Cette dévolution de l’Église Saint-Eloi à des catholiques intégristes a été déclarée illégale par trois décisions de justice : dès le 20 décembre 2002 par le tribunal administratif de Bordeaux ; puis, le 27 avril 2004, la cour administrative d’appel annule définitivement la délibération du Conseil municipal de janvier 2002 qui attribuait l’église Saint-Eloi aux intégristes ; la dernière décision est issue du Conseil d’État, dans son arrêt du 2 mars 2005, qui rejette le recours de l’association « Église saint-Eloi » contre les décisions précédentes.

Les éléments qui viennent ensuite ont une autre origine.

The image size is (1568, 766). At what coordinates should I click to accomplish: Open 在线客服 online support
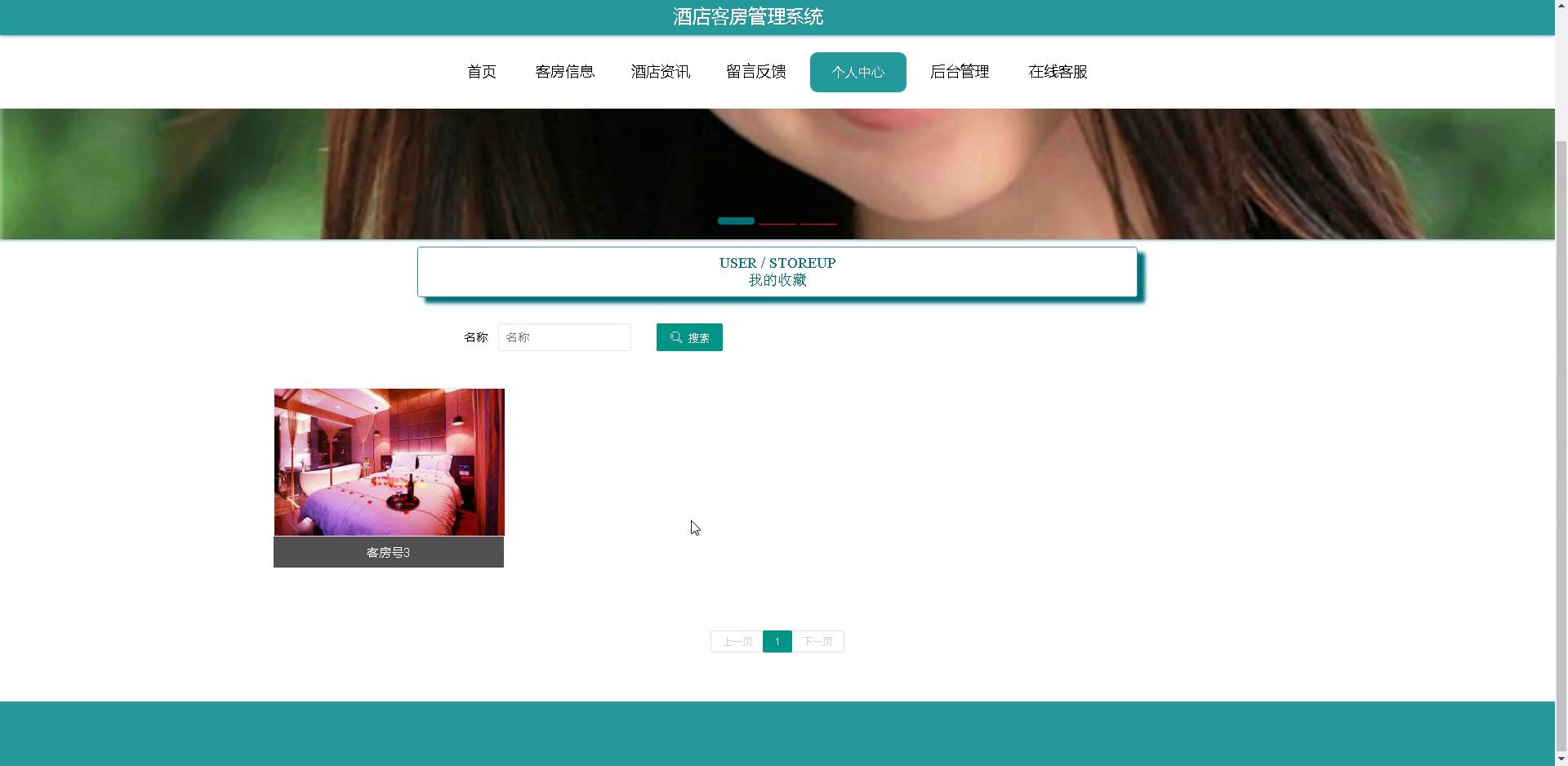click(1058, 72)
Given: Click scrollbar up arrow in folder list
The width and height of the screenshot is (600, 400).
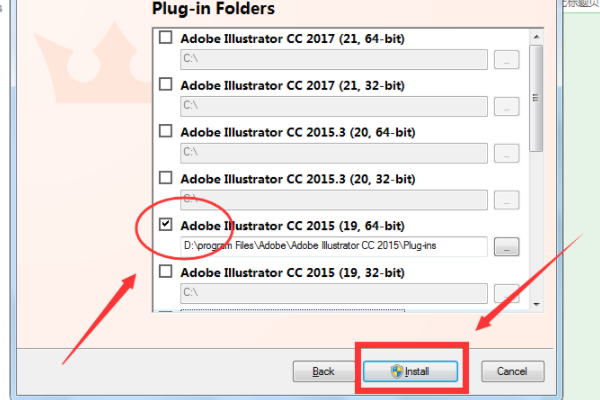Looking at the screenshot, I should [536, 37].
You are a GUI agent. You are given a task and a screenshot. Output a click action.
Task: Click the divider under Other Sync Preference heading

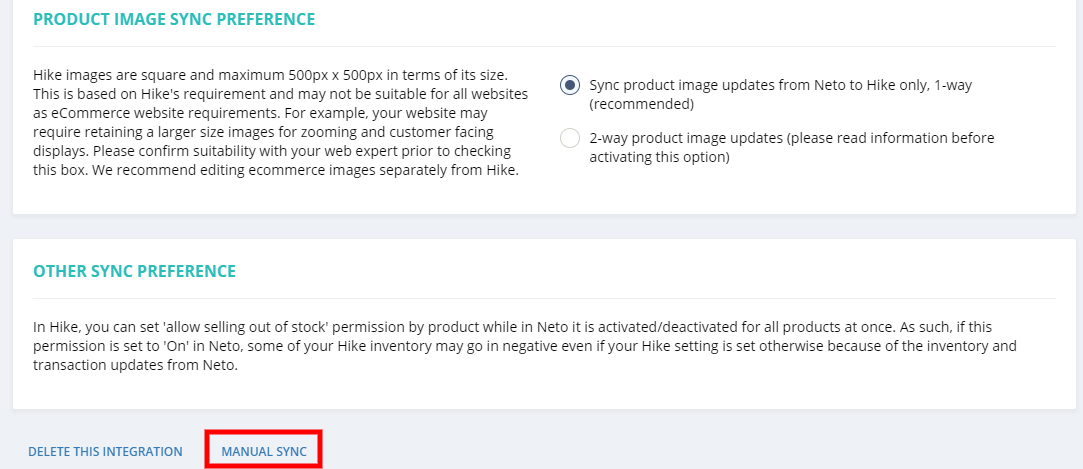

Pourtant, l’application de ces décisions n’a été demandée ni par le Ministre de l’Intérieur de l’époque, ni par le Préfet, ni par le Maire de Bordeaux. Depuis maintenant 8 ans, le silence perdure sur cette dévolution illégale.

Interrogé sur cette inertie lors de la séance des questions au gouvernement du mercredi 2 juin 2010 par Michèle Delaunay, Députée de Gironde, le Ministre de l’Intérieur a répondu que seul le Cardinal archevêque de Bordeaux, Monseigneur Ricard, pouvait demander l’exécution des décisions de justice. Cependant, un archevêque ne peut avoir qu’une autorité morale sur les lieux, le Maire restant le seul propriétaire des lieux. L’exécution des décisions de justice revient donc au Maire de Bordeaux.

Nous devons répondre aux questions suivantes qui sont liées à l’application du principe de laïcité, fondateur de la République française :

– Faut-il procéder à l’exécution des décisions de justice concernant l’annulation de la dévolution de l’Église Saint-Eloi aux catholiques intégristes ?

– Pourquoi le Maire de Bordeaux n’a-t-il pas procédé à l’exécution de ces décisions de justice depuis 2002 ?

– La République peut-elle tolérer l’administration d’un lieu relevant du patrimoine public d’une commune par des courants intégristes ?

Sous le bénéfice de ces observations, nous vous demandons, Mesdames et Messieurs, d’adopter la proposition de résolution suivante.

PROPOSITION DE RÉSOLUTION

Article unique

En application des articles 140 et suivants du Règlement, est créée une commission d’enquête de trente membres relative à l’occupation illégale de l’Église Saint-Eloi de Bordeaux par des catholiques intégristes.

Elle devra notamment faire le point sur l’inertie depuis 2002 des autorités publiques, et notamment la mairie de Bordeaux, face à cette occupation illégale, malgré trois décisions de justice.